Content-Transfer-Encoding: 7bit
Errors-To: pbs-devel-bounces@lists.proxmox.com
Sender: "pbs-devel" <pbs-devel-bounces@lists.proxmox.com>

Am 15/10/2024 um 15:18 schrieb Gabriel Goller:
> This option allows us to "fix" corrupt snapshots (and/or their chunks)
> by pulling them from another remote. When traversing the remote
> snapshots, we check if it exists locally, and if it is, we check if the
> last verification of it failed.
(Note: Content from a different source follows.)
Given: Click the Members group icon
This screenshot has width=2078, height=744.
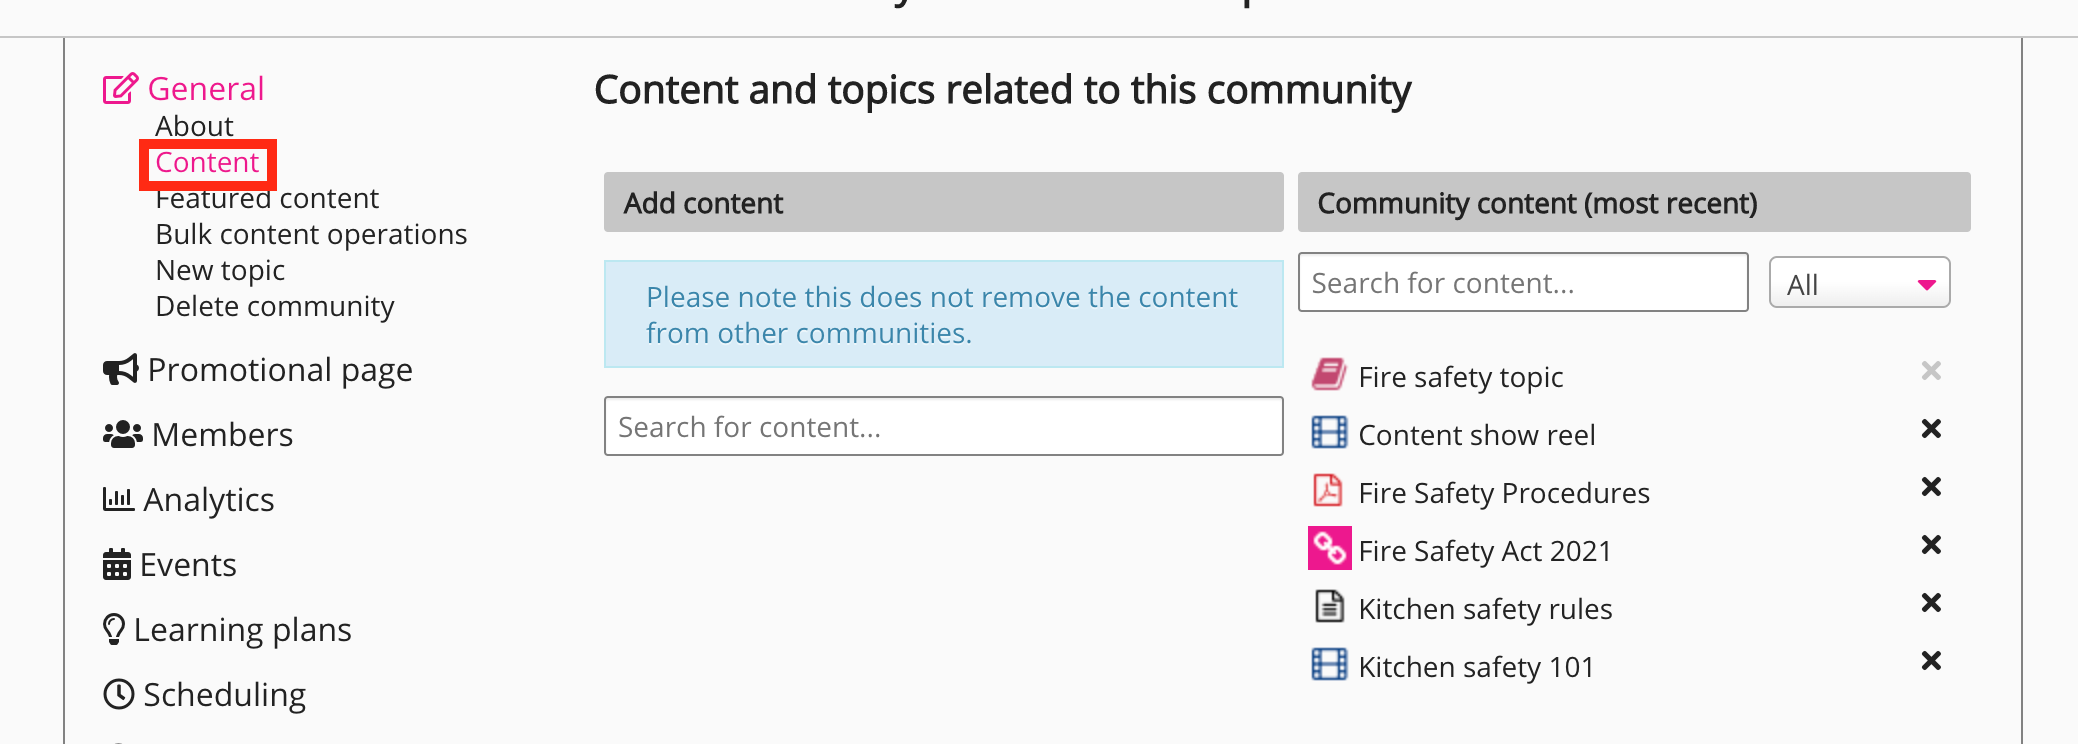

If the local snapshot is broken and the
> `resync-corrupt` option is turned on, we pull in the remote snapshot,
> overwriting the local one.
> 
> This is very useful and has been requested a lot, as there is currently
> no way to "fix" corrupt chunks/snapshots even if the user has a healthy
> version of it on their offsite instance.
> 
> Signed-off-by: Gabriel Goller <g.goller@proxmox.com>
> Originally-by: Shannon Sterz <s.sterz@proxmox.com>

those two trailers probably should be switched to uphold causal ordering.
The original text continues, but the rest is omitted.